As tentativas de ridicularizar Clement Greenberg e Harold Rosenberg, defensores influentes início do expressionismo abstrato, se estendem no livro a todos os movimentos importantes do século XX- do Cubismo a Pop Art. Primeiramente publicado na revista Harper's em Abril de 1975 com o titulo "A Palavra Pintada: A Arte Moderna chega ao Ponto de Fuga”. O artigo atingiu em cheio o nervo de varias prima-donas da critica. Kramer respondeu imediatamente com uma longa análise, intitulada "Tom Wolfe e A Vingança dos filisteus." Dez anos depois, esse artigo foi reproduzido em um volume de opiniões e ensaios de Kramer que deram origem a publicação intitulada A Vingança dos filisteus: Arte e Cultura 1972-1984. Sua resposta a Wolfe inclui uma serie de provocações divertidas e outras nem tanto, como essas: “Se alguém tinha alguma dúvida que a vingança dos filisteus está sobre nós o ataque de Tom Wolfe a arte contemporânea, no número de abril da revista Harper's , acaba de extingui-la. Sobre arte, moderna ou não, Wolfe parece não saber nada”.“The Painted Word de Wolfe chega ao grande público que não sabe nada sobre a arte modernista, mas sabe muito sobre os rumores [fofocas] que são lançados em seu nome.Quando se trata da análise de idéias... quando ela se resume a obras de arte reais e inspiradas que nos levam a pensar, Wolfe, irremediavelmente, não é profundo(...)A [incompreensão de Wolfe] sobre o papel da crítica da arte - [sua] hostilidade com a teoria - identificada em The Painted Word, apesar de sua sabedoria e diversão literária, é um enunciado filisteu, um ato de vingança contra uma qualidade da mente com a qual não se integra e, portanto, trata como piada."

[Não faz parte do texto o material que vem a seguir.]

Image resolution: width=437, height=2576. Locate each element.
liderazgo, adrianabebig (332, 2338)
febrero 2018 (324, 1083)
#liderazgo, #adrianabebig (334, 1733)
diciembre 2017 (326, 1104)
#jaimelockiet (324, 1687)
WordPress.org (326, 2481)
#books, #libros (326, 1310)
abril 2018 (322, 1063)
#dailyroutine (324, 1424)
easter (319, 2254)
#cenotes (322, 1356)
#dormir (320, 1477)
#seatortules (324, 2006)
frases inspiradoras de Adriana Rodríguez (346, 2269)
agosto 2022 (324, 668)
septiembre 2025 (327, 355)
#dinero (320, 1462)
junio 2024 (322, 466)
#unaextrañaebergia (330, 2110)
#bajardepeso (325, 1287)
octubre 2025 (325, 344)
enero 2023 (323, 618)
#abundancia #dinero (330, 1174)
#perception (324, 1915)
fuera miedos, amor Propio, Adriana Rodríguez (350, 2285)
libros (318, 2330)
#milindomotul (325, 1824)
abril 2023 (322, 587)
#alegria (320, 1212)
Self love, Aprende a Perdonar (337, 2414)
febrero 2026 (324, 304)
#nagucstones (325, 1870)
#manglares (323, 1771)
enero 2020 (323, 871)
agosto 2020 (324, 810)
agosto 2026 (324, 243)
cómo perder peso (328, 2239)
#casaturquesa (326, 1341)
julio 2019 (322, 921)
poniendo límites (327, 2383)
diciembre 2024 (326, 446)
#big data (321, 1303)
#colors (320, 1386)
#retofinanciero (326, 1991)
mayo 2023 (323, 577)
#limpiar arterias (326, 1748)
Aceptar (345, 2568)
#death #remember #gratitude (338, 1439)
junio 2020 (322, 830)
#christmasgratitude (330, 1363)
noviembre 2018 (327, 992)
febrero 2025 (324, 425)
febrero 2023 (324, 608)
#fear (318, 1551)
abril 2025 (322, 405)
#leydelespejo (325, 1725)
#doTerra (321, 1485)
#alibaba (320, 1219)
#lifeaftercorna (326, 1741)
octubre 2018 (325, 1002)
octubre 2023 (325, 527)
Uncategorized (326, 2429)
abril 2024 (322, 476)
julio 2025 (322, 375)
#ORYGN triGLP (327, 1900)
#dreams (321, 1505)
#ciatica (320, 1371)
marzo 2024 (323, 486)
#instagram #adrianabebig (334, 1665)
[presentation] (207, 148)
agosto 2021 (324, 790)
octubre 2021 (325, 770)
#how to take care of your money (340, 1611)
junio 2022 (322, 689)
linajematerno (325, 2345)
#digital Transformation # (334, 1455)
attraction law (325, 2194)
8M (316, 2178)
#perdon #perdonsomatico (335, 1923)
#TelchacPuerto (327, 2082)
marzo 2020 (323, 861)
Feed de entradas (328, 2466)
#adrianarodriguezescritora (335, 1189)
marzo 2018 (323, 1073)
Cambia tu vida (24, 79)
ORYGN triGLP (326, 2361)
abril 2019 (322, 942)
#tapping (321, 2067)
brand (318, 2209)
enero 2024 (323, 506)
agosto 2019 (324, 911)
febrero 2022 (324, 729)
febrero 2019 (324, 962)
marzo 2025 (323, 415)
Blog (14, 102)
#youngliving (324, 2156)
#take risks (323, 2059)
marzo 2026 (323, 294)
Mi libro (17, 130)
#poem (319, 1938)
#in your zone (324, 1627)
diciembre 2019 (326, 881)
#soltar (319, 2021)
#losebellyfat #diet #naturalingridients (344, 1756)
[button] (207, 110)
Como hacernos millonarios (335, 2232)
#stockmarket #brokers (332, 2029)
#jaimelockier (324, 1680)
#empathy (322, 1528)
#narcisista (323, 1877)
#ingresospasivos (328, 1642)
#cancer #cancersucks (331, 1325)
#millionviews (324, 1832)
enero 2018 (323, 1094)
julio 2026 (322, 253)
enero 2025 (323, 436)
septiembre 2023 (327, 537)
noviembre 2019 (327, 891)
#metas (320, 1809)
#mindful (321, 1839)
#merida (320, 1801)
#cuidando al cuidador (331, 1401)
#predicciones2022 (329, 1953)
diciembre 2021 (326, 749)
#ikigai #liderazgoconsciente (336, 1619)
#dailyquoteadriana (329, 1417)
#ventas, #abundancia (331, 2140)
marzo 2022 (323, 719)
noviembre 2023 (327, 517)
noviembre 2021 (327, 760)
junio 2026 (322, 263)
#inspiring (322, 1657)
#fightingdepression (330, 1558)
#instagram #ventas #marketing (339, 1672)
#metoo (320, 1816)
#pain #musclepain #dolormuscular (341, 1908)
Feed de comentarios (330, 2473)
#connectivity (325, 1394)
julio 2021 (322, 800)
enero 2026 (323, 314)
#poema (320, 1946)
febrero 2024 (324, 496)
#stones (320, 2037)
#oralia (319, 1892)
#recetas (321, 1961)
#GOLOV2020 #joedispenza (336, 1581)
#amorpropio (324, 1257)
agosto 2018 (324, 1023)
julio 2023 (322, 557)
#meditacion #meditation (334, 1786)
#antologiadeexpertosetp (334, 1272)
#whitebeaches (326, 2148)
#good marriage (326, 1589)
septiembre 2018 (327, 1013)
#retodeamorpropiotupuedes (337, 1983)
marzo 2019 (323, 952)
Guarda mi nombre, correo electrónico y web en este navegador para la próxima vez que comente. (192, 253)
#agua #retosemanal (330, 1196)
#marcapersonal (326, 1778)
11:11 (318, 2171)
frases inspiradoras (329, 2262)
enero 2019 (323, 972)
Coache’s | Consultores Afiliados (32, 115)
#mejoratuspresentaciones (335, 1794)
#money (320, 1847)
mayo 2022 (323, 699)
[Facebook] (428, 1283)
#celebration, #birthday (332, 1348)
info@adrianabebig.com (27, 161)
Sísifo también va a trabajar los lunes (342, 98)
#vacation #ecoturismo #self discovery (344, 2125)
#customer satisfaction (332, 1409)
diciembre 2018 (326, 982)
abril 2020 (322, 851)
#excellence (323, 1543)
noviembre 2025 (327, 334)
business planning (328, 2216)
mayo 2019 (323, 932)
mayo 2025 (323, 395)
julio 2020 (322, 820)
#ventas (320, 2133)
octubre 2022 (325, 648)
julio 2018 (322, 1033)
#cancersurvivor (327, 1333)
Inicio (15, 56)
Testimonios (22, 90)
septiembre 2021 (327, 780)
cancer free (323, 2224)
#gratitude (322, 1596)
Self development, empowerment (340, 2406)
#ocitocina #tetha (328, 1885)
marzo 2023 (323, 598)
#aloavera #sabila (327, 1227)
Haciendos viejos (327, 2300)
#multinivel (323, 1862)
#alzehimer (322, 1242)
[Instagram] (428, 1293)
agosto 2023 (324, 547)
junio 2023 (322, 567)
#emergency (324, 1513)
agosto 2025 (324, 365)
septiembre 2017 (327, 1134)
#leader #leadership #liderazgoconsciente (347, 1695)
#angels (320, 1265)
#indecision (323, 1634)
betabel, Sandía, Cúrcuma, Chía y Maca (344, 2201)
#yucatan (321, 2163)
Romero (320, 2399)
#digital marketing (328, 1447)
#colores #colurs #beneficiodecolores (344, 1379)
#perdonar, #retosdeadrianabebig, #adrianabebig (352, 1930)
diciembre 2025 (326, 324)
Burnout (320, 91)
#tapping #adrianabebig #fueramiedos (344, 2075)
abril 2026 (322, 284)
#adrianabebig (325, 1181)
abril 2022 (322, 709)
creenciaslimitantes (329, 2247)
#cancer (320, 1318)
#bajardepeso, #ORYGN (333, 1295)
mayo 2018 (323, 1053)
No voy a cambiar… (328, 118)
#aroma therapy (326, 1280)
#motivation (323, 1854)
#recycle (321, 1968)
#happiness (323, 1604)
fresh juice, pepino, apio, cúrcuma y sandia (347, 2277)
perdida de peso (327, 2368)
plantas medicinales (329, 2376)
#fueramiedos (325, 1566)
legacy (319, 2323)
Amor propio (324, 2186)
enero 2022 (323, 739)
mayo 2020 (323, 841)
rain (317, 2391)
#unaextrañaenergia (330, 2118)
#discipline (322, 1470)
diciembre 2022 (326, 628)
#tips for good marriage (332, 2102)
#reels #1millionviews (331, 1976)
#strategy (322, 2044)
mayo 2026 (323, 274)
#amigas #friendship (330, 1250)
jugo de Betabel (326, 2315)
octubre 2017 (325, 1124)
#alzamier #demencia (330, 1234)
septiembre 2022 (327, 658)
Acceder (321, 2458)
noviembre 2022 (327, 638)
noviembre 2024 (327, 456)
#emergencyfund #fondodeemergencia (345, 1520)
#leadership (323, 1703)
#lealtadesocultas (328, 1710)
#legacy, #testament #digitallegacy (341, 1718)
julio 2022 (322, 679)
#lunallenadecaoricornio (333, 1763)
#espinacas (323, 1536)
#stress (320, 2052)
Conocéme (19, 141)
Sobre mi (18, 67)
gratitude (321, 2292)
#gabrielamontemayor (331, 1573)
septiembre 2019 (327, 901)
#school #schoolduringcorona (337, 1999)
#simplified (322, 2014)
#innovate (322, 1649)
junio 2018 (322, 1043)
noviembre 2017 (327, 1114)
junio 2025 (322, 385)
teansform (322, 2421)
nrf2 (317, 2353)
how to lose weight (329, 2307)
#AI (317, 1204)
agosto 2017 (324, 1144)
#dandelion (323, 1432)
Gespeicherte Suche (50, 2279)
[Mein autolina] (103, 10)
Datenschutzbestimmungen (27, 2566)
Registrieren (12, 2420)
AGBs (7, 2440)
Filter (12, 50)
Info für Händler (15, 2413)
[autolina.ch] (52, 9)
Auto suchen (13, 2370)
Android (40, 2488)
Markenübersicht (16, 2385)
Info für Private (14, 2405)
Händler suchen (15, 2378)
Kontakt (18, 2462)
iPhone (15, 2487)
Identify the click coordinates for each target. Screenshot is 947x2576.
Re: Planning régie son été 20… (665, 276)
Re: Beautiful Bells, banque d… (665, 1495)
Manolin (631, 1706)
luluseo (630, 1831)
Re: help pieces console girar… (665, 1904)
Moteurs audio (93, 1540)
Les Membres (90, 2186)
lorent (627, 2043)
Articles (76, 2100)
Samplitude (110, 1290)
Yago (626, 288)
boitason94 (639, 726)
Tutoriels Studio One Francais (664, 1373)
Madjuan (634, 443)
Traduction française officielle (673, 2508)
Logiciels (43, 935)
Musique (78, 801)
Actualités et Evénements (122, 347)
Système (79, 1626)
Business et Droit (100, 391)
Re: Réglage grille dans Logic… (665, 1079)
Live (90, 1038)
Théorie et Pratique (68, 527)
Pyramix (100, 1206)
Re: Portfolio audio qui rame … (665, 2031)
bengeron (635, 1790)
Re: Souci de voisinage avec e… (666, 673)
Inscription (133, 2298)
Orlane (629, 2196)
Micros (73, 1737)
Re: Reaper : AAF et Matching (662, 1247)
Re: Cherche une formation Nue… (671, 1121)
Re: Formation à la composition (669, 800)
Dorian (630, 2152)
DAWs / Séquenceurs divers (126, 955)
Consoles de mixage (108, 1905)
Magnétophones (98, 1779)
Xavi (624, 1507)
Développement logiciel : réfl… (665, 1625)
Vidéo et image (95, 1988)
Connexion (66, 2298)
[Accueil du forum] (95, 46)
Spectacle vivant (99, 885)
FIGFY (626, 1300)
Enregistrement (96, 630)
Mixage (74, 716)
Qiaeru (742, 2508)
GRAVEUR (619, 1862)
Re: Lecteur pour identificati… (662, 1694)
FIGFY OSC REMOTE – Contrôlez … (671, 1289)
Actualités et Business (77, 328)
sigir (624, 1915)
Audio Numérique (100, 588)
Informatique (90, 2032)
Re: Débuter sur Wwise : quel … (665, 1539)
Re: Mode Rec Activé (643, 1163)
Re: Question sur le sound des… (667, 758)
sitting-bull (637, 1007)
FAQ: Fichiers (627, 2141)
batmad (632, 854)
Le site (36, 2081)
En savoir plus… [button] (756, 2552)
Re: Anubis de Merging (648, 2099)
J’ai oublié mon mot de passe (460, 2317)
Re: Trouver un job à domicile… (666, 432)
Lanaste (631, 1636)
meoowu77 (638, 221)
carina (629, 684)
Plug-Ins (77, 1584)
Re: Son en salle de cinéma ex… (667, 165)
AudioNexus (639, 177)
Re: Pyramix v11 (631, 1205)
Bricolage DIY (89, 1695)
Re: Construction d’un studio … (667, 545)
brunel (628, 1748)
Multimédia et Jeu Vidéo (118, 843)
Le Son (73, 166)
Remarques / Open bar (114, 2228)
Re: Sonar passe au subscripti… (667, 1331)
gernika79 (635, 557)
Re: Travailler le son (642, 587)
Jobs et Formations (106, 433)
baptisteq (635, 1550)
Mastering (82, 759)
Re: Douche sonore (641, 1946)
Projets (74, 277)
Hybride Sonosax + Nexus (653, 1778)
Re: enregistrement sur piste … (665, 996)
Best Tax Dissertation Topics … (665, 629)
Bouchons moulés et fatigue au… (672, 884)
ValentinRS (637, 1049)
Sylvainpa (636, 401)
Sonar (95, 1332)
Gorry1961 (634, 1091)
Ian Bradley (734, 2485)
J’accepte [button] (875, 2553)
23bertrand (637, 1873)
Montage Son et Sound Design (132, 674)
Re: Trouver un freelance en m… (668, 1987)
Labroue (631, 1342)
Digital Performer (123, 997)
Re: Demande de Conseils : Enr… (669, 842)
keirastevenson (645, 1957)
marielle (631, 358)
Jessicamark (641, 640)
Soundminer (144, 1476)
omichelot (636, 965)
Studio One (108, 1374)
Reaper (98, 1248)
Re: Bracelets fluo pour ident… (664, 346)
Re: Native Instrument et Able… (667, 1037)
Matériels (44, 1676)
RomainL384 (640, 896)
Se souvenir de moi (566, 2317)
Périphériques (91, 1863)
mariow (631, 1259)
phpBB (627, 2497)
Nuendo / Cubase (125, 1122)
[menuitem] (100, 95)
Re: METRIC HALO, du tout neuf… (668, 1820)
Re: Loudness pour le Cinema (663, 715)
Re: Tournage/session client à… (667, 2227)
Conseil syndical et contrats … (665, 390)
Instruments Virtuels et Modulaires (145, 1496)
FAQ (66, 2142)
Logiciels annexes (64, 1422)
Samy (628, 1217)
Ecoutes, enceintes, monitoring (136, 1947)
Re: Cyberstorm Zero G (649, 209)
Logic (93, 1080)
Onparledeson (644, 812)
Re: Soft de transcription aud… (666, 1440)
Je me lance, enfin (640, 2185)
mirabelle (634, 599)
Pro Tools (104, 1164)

Wolfe não tem, certamente, o conhecimento de Kramer sobre a história do modernismo, assim como certamente não passou sequer uma fração do tempo de Kramer investigando a arte abstrata. 
Porém, Wolfe é sagaz e brilhante em suas argumentações. Ele percebeu num piscar de olhos o poder da revelação ao ler: "o realismo não tem uma teoria plausível”. Lamentavelmente, sua observação de que "a falta de uma teoria convincente é a falta algo crucial"- no que tange a produção artística- poderia ter ido mais fundo,atingindo o amago do problema que mescla a arte à ideologias. O açodamento de Wolfe em proferir resenhas espertas o levou a cometer um baita equivoco. 'Ver para crer, não acreditando no está vendo', não é um problema. Ao contrario, pode ser uma incitação positiva para despertar no espectador 'O' olhar inquisidor,  não apenas contemplativo, o emancipando da tutela dos  eruditos e o lançando numa experiencia nova e pessoal.Esse,aliás, esse foi um dos fatores que inspirou os artistas a produzirem as obras mais surpreendentes do modernismo. O desprezo por esse detalhe fundamental enveredou Tom Wolfe por vias mal pavimentadas.Para um sujeito de pensamento e argumentação tão sofisticadas, essa é uma falha imperdoavel.